PowerShares was founded in 2002 by Bruce Bond and a small group of financial service executives that viewed exchange-traded funds (ETFs) as an industry changing investment vehicle. Tax efficiency, relatively low costs, ease of trading and transparency were seen as real advantages when compared to existing products available. They also envisioned a real opportunity for innovation through intelligent indexing.
Q: What are the key elements of the strategy that you use?
A: PowerShares was founded on this opportunity that we refer to as “Leading The Intelligent ETF Revolution,” Invesco PowerShares does this in three ways. The first is with ETF portfolios that replicate quantitative rules-based indexes. This means that whether it is core exposure or size and style exposure to the market you seek, there are PowerShares available that deliver a more intelligent way to access that type of exposure.
For example, the Russell family of indices was built to gauge how they were doing as an institutional consultant. The Russell 1000 Growth & Value Indexes use two factors to separate growth and value. Not only do they have 30% overlap, but they actually have an 80% correlation to each other. For people who are doing size and style investing, these types of investment characteristics would be inappropriate.
The size and style family of PowerShares were developed to provide investors a more precise exposure to markets. The ETF portfolios have zero overlap, and they use 10 different factors to separate growth and value. The PowerShares Intellidex correlation is closer to 45% versus 80%. These ‘power tools’ are for advisors that are looking to get a well-rounded asset allocation portfolio.
A second area where PowerShares leads the Intelligent ETF Revolution is in fundamental indexing. Fundamental indexes provide an alternative to cap weighted in dexes, and use sales, cash flow, dividends, and book value to more accurately measure a company size and resulting weight within an index. This methodology was developed by Rob Arnott of research Affiliates.
Q: What’s the premise to this index?
A: The premise of the Fundamental Index is that in cap weighting you have a tendency to overweight overvalued companies and underweight undervalued companies. Fundamental Indexing looks at a company’s sales, cash flow, book value, and dividends and weights a company based on these fundamentals.
So, if you were to take the PowerShares FTSE RAFI US 1000 ETF, which is U.S. core exposure, it would have most of the same constitutes as the Russell 1000, and it would be very highly correlated to the Russell 1000 or the S&P 500; however, you would not weight the companies by their capitalization. You break that link between price and its weighting, and you have an index that has given a 2% outperformance historically dating back to 1960 with a lower standard deviation. The methodology was developed so you don’t participate in every bubble, as with cap based indexes.

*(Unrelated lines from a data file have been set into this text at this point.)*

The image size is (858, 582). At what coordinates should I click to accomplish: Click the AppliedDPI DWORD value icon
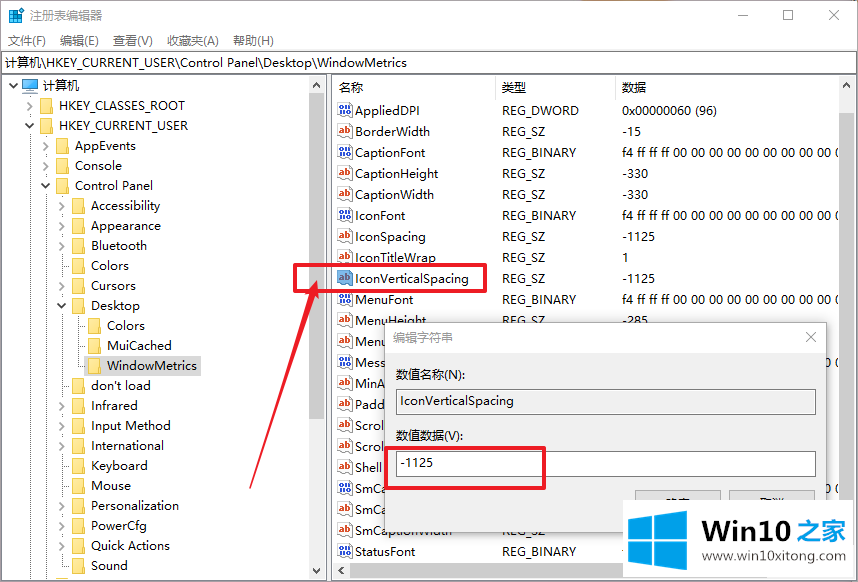pos(345,111)
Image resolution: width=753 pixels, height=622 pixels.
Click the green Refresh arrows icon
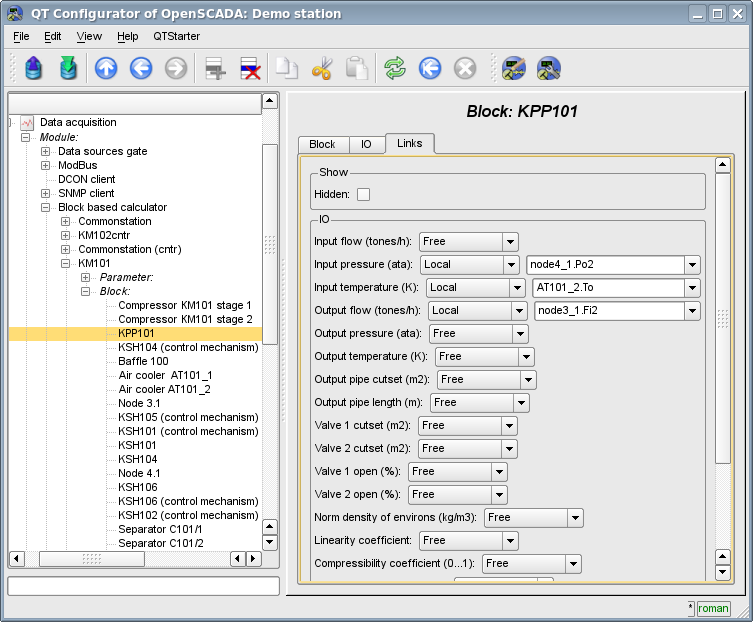click(395, 68)
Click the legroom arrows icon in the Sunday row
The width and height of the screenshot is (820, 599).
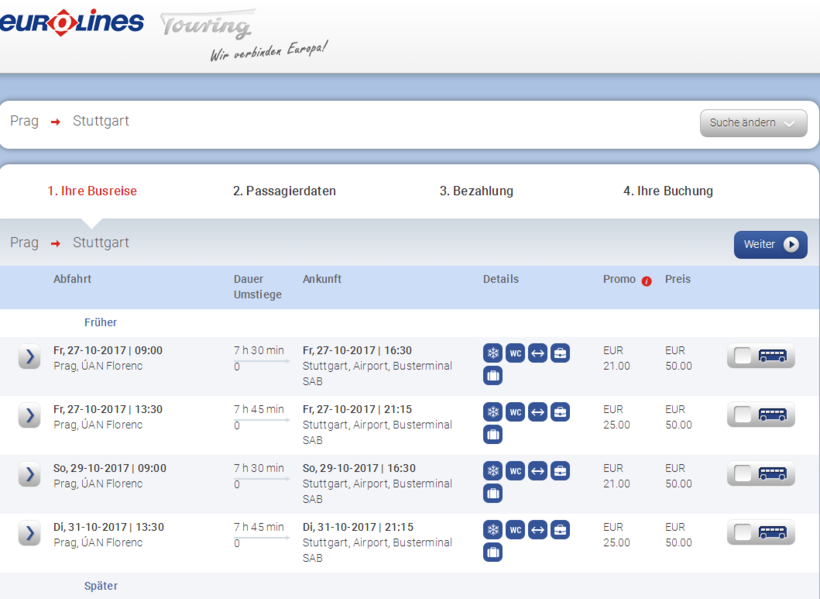tap(538, 471)
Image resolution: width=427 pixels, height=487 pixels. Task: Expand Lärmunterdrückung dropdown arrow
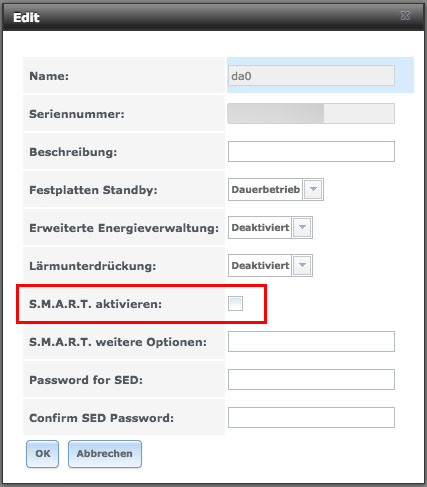click(302, 265)
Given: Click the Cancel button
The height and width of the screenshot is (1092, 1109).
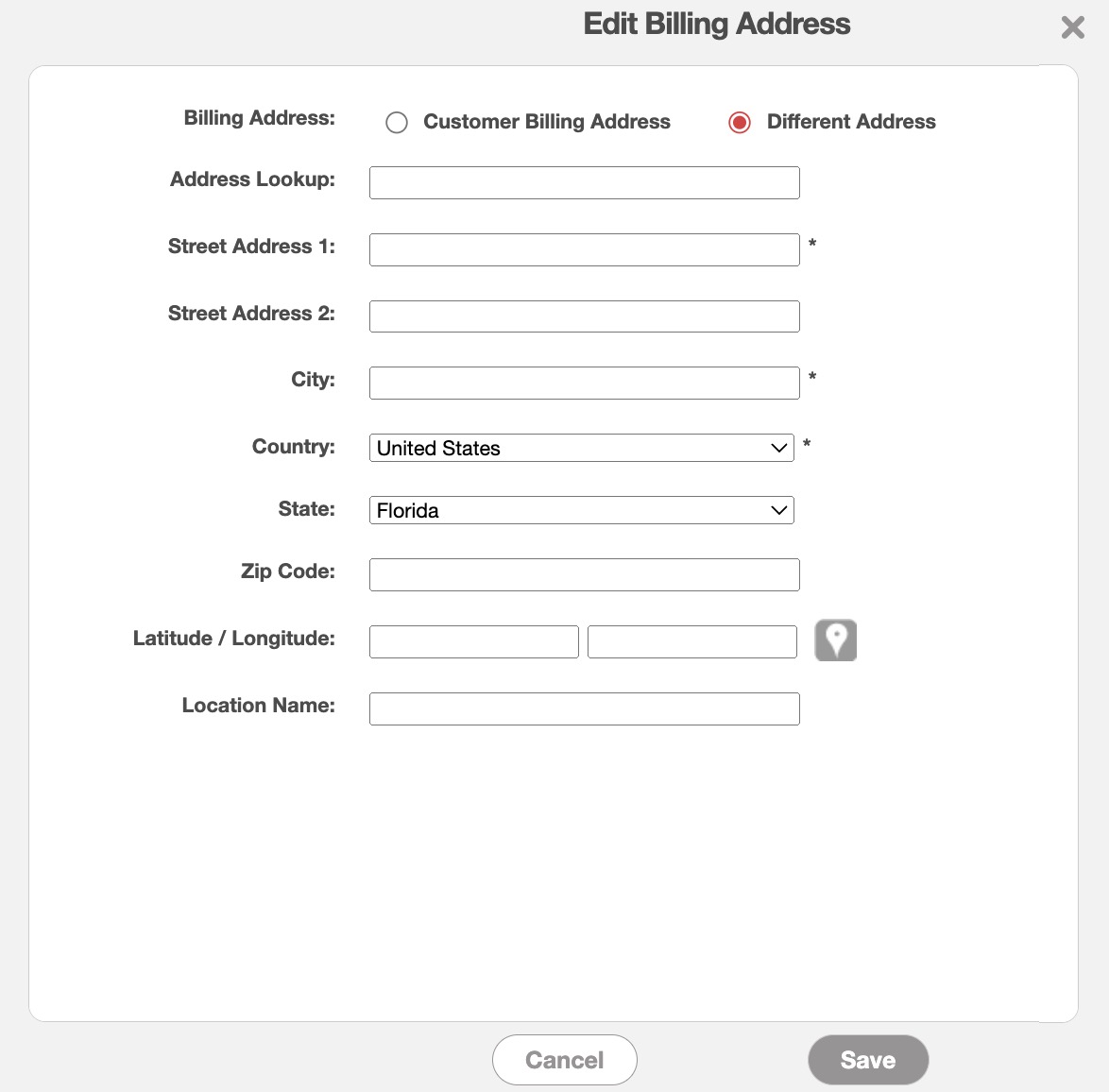Looking at the screenshot, I should click(x=564, y=1060).

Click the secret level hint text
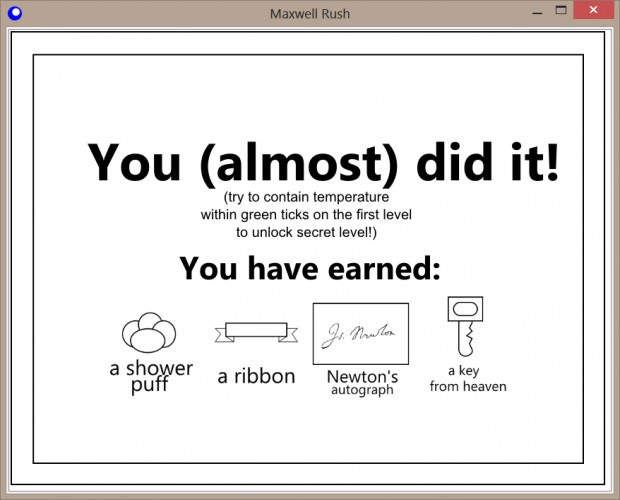pos(306,214)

Q: And what’s the other area where PowerShares is leading the intelligent ETF revolution?
A: The last area is what we call ‘Intelligent Access’. There are areas of the market that are difficult to access, and even though advisors and their clients want exposure to these areas, they might not have the right investment vehicle. We provide intelligent access to areas such as alternatives to clean energy or thematic macro trends such as the scarcity of water and water resources. The PowerShares water resources portfolio - PHO - is based on a U.S. based water index, and we also have a global version PIO - the PowerShares Global Water Portfolio. These ETFs for example both provide investors a way to access a macro theme which is the scarcity of water and effectively capitalize on the growing need of supplying clean water.
Invesco PowerShares has a full series of these ‘intelligent access’ ETFs as well. our formula is to add value for investors by using a more intelligent index and the benefit rich ETF structure.
Q: Could we discuss some of your large products by asset base?
A: I’ll give you an example from each of our categories. The exchange traded fund, PWC is our broad-based fund with the U.S. exposure. It’s benchmarked to the S&P Index and has close to $650 million in assets. It was launched in may 2003 and it has outperformed the S&P 500 by about 250 basis points over those five years with almost the same beta and a lower standard deviation. It uses 25 different factors and starts with a universe of 2,000 stocks and delivers a portfolio of 100 securities that rebalances on a quarterly basis. This quantitative rulesbased index is designed to outperform the S&P 500.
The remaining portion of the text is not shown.